Uplifted Pleistocene and Holocene marine and fluvial deposits are preserved in the footwall of the Eliki fault, western Gulf of the Corinth, where geodetic extension rates exceed 10 mm a−1. Up to 10 Pleistocene terraces are distinguished in the footwall block of the eastern Eliki fault segment, discontinuously preserved along strike. Terraces are depositional, forming by the progradation of clastic fan deltas, or predominantly erosional, between fan deltas.
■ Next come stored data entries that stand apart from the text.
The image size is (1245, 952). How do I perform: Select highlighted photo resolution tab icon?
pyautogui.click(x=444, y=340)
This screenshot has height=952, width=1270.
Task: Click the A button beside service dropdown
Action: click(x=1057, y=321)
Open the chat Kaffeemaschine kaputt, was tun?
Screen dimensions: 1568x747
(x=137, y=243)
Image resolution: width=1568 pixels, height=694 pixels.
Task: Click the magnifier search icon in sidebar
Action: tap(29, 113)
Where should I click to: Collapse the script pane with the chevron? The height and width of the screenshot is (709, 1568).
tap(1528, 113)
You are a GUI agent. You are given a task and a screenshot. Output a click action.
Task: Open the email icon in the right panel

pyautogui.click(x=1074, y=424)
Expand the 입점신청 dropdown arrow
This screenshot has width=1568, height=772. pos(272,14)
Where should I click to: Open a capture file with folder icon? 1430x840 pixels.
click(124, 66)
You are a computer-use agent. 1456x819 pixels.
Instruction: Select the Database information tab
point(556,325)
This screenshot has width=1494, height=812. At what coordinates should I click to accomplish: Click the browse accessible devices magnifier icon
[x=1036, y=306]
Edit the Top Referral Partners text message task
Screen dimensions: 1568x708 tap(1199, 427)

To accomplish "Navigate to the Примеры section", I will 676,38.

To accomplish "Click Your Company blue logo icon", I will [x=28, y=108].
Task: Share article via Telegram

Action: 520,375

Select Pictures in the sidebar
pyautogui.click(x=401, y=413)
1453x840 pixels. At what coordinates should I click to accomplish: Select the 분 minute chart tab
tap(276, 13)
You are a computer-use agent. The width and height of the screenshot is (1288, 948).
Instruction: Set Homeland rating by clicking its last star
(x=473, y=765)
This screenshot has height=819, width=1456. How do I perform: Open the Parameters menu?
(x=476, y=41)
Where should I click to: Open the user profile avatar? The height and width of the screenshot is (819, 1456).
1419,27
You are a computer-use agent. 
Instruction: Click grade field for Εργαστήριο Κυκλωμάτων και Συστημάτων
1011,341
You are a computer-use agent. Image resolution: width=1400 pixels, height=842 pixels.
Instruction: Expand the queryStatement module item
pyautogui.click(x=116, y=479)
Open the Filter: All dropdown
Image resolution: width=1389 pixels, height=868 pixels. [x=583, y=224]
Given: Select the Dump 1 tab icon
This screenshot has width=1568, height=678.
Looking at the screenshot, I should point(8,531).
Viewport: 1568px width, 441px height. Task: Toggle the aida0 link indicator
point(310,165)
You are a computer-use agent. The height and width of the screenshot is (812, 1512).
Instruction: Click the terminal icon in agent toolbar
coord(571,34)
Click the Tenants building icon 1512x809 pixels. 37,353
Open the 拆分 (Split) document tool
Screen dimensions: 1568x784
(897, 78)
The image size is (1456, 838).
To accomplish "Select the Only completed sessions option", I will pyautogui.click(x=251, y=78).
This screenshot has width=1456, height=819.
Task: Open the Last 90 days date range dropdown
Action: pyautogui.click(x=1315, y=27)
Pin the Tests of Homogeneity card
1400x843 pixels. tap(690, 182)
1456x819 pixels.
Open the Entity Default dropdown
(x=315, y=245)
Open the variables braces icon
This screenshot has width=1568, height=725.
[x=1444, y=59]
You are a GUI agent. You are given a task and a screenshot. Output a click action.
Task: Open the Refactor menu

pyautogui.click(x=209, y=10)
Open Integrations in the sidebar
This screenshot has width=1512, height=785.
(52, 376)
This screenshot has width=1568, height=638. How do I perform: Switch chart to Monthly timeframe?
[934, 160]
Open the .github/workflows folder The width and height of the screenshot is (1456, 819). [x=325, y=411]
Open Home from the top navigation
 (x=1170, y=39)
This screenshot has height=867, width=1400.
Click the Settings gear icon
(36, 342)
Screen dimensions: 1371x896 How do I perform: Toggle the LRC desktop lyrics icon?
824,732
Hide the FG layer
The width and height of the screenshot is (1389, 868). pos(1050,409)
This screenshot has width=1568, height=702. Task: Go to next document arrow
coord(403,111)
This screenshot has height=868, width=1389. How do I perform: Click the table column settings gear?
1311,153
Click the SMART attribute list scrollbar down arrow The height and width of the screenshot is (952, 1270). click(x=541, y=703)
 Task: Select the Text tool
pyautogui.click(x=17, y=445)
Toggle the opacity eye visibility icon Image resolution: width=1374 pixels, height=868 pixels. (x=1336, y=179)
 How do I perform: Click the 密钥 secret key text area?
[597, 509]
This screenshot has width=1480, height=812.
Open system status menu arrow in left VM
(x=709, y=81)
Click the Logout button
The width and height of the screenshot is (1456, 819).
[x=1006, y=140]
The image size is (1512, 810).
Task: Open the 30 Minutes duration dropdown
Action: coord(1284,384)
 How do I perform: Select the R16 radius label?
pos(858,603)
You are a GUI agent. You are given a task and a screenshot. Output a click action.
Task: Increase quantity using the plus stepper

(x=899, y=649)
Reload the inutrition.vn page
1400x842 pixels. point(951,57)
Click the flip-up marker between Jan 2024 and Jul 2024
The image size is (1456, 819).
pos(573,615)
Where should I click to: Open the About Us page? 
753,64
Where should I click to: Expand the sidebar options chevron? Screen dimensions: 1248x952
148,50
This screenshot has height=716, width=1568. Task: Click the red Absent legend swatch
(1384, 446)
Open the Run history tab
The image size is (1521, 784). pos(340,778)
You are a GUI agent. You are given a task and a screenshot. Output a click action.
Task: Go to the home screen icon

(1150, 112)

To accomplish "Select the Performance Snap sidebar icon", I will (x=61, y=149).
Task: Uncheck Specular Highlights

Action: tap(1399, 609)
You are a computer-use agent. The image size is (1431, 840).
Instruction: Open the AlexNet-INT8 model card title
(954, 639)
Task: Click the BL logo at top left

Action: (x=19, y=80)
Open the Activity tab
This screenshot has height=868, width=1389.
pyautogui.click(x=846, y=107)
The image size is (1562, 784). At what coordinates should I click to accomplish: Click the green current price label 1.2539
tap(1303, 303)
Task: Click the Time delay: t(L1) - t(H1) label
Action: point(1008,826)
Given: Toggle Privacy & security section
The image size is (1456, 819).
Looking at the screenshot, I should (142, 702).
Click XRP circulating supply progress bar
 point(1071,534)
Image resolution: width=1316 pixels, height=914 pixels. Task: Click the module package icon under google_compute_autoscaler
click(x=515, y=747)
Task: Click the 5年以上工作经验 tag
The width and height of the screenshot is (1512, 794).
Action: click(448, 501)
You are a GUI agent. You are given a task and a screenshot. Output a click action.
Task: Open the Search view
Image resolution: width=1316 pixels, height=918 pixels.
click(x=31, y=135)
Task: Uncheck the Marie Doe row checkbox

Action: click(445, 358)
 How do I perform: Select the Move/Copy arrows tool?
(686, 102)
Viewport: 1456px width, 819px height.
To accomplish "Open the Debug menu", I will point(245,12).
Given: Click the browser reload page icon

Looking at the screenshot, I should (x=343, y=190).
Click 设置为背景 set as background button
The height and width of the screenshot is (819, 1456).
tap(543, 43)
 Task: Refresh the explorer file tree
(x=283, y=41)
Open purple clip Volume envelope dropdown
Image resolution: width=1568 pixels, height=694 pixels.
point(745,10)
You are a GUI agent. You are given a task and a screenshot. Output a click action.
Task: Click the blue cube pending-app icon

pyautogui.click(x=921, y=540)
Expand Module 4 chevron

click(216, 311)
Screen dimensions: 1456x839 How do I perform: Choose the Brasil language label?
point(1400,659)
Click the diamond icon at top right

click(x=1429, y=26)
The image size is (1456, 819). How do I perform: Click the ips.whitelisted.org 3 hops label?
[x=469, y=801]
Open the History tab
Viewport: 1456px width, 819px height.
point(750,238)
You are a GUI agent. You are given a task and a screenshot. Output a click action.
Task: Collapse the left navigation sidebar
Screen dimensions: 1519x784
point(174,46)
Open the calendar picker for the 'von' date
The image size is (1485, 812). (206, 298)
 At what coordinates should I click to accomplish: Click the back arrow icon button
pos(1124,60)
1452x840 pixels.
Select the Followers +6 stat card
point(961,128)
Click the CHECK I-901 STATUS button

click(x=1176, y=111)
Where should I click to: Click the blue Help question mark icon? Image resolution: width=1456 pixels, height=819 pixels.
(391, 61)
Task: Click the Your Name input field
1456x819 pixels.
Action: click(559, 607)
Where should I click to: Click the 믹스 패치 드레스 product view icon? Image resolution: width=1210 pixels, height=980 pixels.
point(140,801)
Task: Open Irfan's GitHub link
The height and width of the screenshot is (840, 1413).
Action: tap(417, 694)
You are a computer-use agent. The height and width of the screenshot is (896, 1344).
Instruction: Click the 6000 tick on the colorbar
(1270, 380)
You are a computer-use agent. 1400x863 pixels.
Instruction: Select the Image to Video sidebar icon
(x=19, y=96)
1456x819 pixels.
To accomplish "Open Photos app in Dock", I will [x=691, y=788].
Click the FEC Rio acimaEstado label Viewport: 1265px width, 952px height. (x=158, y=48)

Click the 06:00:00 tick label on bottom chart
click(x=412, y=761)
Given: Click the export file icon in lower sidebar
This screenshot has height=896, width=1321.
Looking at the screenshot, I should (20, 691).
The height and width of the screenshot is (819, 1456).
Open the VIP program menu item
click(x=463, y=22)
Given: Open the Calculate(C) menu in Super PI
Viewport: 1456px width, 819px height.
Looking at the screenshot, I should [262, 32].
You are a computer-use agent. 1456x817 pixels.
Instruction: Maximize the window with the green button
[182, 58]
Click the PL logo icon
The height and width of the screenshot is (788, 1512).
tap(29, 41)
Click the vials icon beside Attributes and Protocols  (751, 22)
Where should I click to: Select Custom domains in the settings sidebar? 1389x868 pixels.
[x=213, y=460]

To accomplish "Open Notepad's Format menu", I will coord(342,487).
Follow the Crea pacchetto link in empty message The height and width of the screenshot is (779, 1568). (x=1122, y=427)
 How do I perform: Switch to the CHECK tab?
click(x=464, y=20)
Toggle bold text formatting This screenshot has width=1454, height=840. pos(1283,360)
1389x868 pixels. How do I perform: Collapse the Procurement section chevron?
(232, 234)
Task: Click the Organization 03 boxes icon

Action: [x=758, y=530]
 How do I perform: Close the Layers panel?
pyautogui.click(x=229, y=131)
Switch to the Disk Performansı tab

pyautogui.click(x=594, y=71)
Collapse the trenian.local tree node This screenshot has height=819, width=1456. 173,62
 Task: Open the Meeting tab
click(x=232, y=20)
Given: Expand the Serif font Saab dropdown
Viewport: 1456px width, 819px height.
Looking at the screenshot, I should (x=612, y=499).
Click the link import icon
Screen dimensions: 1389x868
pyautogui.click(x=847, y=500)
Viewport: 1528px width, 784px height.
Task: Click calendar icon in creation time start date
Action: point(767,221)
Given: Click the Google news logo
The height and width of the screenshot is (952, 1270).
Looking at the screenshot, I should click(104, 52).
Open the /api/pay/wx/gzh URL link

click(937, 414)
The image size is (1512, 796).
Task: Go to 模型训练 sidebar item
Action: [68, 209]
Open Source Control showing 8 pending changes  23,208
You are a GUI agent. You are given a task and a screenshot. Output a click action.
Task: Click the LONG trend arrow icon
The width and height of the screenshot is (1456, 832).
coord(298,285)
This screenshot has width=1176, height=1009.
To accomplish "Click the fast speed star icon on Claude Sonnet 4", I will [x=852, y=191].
Correlation of terrace profiles with Late Pleistocene eustatic sea level suggests an uplift rate of c. 1 mm a−1, with an alternative of c. 1.5 mm a−1. On average, higher rates are obtained from uplifted Holocene deposits (c. 1–2 mm a−1). To determine slip rates, a long-term ratio of uplift to subsidence of c. 1:2–3.2, derived from net footwall altitude and basin subsidence–fill and a fault dip of 50° are applied to uplift of c. 1 mm a−1. These produce a slip rate of c. 4–7 mm a−1 contributing c. 2–4 mm a−1 to extension across the Gulf, significantly less than geodetic rates. This discrepancy may result from strain taken up on faults to the north and offshore. Uplift rates decrease little at the Eliki fault tips. Uplift rates are broadly consistent in the central–western Gulf but show a decrease in average uplift from Corinth eastward.